Scientists have long debated whether dinosaur metabolism was more like that of the cold-blooded ectotherms (such as amphibians and reptiles) or the warm-blooded endotherms (such as birds and mammals). If their metabolic rates were intermediate between these groups, causing them to have lower energy requirements than large mammals do, this difference could help explain how so many big-bodied species coexisted on the relatively tiny landmass of Laramidia. Recent research by Brian K. McNab of the University of Florida supports this notion of “Goldilocks” dinosaurs—not cold-blooded, not hot-blooded, but something in between. McNab has found a range of evidence indicating that lower energy expenditures of dinosaurs may have enabled their communities to support biomasses up to five times greater than those of mammalian herbivores in present-day Africa.
Alternatively, relative to present-day land ecosystems, Late Cretaceous plants may have offered megaherbivores foods that were more abundant or more nutritious, or both. Plant diversity and abundance are controlled by such factors as precipitation, temperature, length of growing season and availability of niches. Today the greatest diversity and biomass of plants tend to occur in the tropics, but during the hothouse of the Late Cretaceous high temperatures may have limited plant and animal diversity in the equatorial regions. At midlatitudes such as those occupied by much of Laramidia, in contrast, the climate was mild and the growing season long. To the west, Laramidian mountain ranges and rivers multiplied the number of available niches. To the east, the Western Interior Seaway ameliorated temperatures while providing a major source of precipitation. Paleobotanist Ian Miller of the Denver Museum of Nature & Science has thus far recovered more than 100 different plant varieties from the Kaiparowits strata. Although much more work needs to be done, all indicators suggest that the dinosaur communities in Laramidia were founded on a great bounty and diversity of plants.

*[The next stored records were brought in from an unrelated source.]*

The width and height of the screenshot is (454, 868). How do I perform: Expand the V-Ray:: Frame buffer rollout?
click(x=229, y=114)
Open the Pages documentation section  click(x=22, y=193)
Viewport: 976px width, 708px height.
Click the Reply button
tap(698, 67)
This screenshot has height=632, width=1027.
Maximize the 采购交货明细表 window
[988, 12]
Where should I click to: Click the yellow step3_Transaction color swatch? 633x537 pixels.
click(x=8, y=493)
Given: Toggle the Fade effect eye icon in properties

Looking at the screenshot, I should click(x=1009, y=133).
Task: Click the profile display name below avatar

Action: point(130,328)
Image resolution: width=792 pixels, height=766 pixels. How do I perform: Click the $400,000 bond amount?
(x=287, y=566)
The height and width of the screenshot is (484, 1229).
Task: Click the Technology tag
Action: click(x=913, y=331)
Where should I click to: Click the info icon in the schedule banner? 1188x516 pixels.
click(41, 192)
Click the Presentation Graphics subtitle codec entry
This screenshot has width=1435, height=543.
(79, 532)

Figuring out whether slower metabolic rates or augmented food supplies enabled dinosaurs to reach such gargantuan proportions and high richness of species will require further testing. My hunch is that both factors were involved. One thing we can say with confidence is that the hothouse world of the dinosaurs was very different from the world of today. Many of the major biomes of our present-day icehouse earth—for example, grasslands, tundra and rain forests—were absent during the dinosaurs' reign, and we are still trying to glean even a basic understanding of their hothouse predecessors. The good news is that paleontology is becoming increasingly interdisciplinary—involving collaborations with geologists, paleoecologists and paleoclimatologists, to name a few—increasing the odds that fruitful insights will emerge.
Meanwhile our work in the Kaiparowits Formation, like any scientific research worth its salt, is generating as many questions as answers. How many distinct dinosaur communities existed at any one time on the lost continent of Laramidia? What was the nature of the barrier separating the northern and southern communities? Was this boundary based solely on climatic variation between the north and south, as first thought? Or, as some geologists now suspect, was some kind of physical barrier present, perhaps a series of large rivers flowing from the mountains to the sea at the latitude of northern Utah and Colorado?
One final, intriguing implication is worth noting. If it turns out that dinosaurs tended toward much smaller species ranges than equivalent-size mammals, the richness of dinosaur species globally may have been far greater than previously anticipated. Which is to say that many, many more weird and wonderful dinosaurs are probably still buried out there, patiently awaiting discovery.